_Stored dataset items_.
((

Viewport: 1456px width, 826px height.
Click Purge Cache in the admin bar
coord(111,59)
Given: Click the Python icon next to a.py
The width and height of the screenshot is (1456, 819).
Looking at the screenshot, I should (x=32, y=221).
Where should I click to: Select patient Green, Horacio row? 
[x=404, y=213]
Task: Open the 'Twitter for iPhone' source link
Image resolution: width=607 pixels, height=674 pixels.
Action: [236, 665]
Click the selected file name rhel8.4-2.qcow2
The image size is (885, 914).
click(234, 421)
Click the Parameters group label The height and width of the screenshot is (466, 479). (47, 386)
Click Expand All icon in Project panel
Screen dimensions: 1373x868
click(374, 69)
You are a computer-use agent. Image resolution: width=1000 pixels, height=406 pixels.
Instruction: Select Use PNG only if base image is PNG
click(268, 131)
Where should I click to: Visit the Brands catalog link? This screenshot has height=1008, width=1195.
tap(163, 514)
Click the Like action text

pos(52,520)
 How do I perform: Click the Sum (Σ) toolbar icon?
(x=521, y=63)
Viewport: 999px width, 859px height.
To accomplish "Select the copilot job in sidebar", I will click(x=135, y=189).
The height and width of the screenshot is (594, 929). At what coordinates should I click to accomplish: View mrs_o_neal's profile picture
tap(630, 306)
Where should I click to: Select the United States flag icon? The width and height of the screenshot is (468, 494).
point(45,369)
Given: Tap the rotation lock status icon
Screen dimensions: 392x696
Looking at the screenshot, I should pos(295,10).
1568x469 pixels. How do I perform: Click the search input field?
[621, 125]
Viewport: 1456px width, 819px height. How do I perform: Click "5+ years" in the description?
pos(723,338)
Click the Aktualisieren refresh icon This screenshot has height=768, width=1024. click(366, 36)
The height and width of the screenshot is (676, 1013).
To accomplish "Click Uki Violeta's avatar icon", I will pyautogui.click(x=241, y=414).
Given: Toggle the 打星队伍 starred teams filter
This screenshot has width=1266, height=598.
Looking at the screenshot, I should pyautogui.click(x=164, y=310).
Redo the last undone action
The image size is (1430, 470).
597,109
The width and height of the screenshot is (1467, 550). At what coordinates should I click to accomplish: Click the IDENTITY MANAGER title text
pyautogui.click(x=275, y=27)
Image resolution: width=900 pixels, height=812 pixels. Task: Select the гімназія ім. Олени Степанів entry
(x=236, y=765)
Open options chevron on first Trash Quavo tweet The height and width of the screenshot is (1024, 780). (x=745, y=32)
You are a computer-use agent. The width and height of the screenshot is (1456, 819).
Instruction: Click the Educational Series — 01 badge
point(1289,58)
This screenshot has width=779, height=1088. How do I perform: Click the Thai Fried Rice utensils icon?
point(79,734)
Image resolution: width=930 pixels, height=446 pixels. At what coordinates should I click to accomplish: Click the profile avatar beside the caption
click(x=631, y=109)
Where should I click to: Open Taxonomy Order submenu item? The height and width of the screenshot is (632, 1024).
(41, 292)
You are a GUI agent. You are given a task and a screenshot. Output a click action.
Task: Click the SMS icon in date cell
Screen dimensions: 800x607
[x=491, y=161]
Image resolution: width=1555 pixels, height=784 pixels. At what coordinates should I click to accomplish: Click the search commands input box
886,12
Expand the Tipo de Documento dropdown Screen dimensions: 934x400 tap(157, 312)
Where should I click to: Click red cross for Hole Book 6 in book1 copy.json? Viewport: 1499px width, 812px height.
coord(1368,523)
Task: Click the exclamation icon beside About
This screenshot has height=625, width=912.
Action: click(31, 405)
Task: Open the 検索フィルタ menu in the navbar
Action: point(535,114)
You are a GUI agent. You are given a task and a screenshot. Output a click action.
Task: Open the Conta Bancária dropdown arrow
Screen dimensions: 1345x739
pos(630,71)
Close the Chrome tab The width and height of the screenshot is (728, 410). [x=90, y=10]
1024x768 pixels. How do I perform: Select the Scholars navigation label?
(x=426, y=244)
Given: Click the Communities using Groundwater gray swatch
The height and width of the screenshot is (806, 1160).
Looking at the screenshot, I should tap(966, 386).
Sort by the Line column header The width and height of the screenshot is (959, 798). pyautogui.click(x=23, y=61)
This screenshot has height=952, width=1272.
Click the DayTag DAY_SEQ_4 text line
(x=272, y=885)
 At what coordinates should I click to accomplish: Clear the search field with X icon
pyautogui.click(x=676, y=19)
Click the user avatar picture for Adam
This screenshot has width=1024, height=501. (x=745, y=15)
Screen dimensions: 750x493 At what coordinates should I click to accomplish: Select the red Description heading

))

_GOAL_.
Reproduce verbatim the lines of the records from the one containing "Task: Open the 'Twitter" through the one containing "click(374, 69)".

_EXERCISE ANSWER_.
Task: Open the 'Twitter for iPhone' source link
Image resolution: width=607 pixels, height=674 pixels.
Action: [236, 665]
Click the selected file name rhel8.4-2.qcow2
The image size is (885, 914).
click(234, 421)
Click the Parameters group label The height and width of the screenshot is (466, 479). (47, 386)
Click Expand All icon in Project panel
Screen dimensions: 1373x868
click(374, 69)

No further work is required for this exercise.